Featured Story

Shelter Island Reporter editorial: Make the best, not the most expedient decisions

When the Town Board enacted a moratorium to stop accepting applications for structures that exceed the 5,999 square feet of living space, we applauded the move. It promised a thoughtful means of curbing a proliferation of large houses on the Island that was changing the character of many neighborhoods.

We looked forward to seeing how the effort would manage to balance property rights with the interests of surrounding communities.

As the end of the moratorium looms, we’re skeptical the steps outlined by Town Attorney Stephen Kiely will accomplish the intended goal.
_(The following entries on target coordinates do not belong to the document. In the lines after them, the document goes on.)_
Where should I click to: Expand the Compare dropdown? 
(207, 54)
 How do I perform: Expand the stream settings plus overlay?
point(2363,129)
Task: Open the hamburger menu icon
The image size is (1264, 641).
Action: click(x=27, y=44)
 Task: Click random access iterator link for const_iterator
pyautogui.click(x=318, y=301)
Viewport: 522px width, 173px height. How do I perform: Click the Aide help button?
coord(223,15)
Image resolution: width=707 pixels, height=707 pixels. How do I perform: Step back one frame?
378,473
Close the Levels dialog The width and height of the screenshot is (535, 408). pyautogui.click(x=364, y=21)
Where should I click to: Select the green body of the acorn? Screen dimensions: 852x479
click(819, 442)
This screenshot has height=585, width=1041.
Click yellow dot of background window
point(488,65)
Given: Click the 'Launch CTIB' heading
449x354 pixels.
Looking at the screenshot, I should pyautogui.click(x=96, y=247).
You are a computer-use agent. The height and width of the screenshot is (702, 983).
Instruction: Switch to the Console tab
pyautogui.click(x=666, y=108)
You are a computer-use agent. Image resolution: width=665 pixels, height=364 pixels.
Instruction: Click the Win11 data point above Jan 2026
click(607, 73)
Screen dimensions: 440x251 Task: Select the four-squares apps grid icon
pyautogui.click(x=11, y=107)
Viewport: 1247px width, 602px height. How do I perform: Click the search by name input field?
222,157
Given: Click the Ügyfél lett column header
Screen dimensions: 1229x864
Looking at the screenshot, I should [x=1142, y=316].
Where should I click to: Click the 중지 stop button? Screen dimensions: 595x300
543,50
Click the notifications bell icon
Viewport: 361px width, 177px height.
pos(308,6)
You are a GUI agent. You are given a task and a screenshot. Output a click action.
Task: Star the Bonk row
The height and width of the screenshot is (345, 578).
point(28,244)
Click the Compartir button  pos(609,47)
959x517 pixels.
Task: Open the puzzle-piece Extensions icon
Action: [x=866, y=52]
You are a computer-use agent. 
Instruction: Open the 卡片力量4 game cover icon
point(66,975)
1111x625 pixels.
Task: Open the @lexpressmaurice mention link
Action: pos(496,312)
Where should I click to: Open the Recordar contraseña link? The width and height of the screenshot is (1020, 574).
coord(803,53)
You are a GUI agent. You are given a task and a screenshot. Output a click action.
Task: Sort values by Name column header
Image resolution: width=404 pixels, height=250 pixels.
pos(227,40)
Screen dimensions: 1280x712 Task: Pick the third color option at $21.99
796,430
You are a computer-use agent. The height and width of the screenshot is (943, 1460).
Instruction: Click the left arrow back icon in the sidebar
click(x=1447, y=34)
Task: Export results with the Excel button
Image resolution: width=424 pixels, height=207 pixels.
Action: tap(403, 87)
At the center of the changes being recommended is ending the Town Board acting on special permit applications for larger structures and assigning the Zoning Board of Appeals (ZBA) to act on area variances. Mr. Kiely, who also serves as attorney for the ZBA, said he would advise members to give major consideration to how an application would affect the character of a neighborhood.

We fear the proposed change may not be enough to stop those who have been gaming the system for years. There are too many instances of applicants presenting development plans exceeding what they actually want. They “compromise” by scaling back to what they actually want. The result has been developments that are twice as large as what the code allows, often out of sync with surrounding houses.

We have heard people wonder why the ZBA finds ways to approve so many applications. It’s because they are bound by specific tests of each application and their job is to try to bring about a compromise between what is allowed by code and what the applicant is seeking. That still may be larger than what neighbors see as reasonable in many areas of town.

There were many alternative suggestions we thought might be more effective. One was to set firm limits based on lot size where larger structures could be accommodated without interfering with neighbors’ views and other concerns. That was coupled with not simply square feet of  living space, but the entire space, finished or not.

Part of the consideration would have to be the effect of the proposed construction on water quantity and quality.

We suspect that would have curbed the number of large structures in inappropriate areas.

We are intrigued by Mr. Kiely’s outline of a pyramid law he said would avoid either renovations or new construction from towering over existing houses. But we are also interested in hearing more from Deputy Supervisor Meg Larsen about an alternative she has been developing on the premise that the pyramid law would not achieve its aims, but her alternative would.

Before the Town Board acts, Ms. Larsen needs to be given time to expand her proposal and explain it clearly so the Town Board can compare it with the proposed pyramid law and make the best decision, not just the most expedient.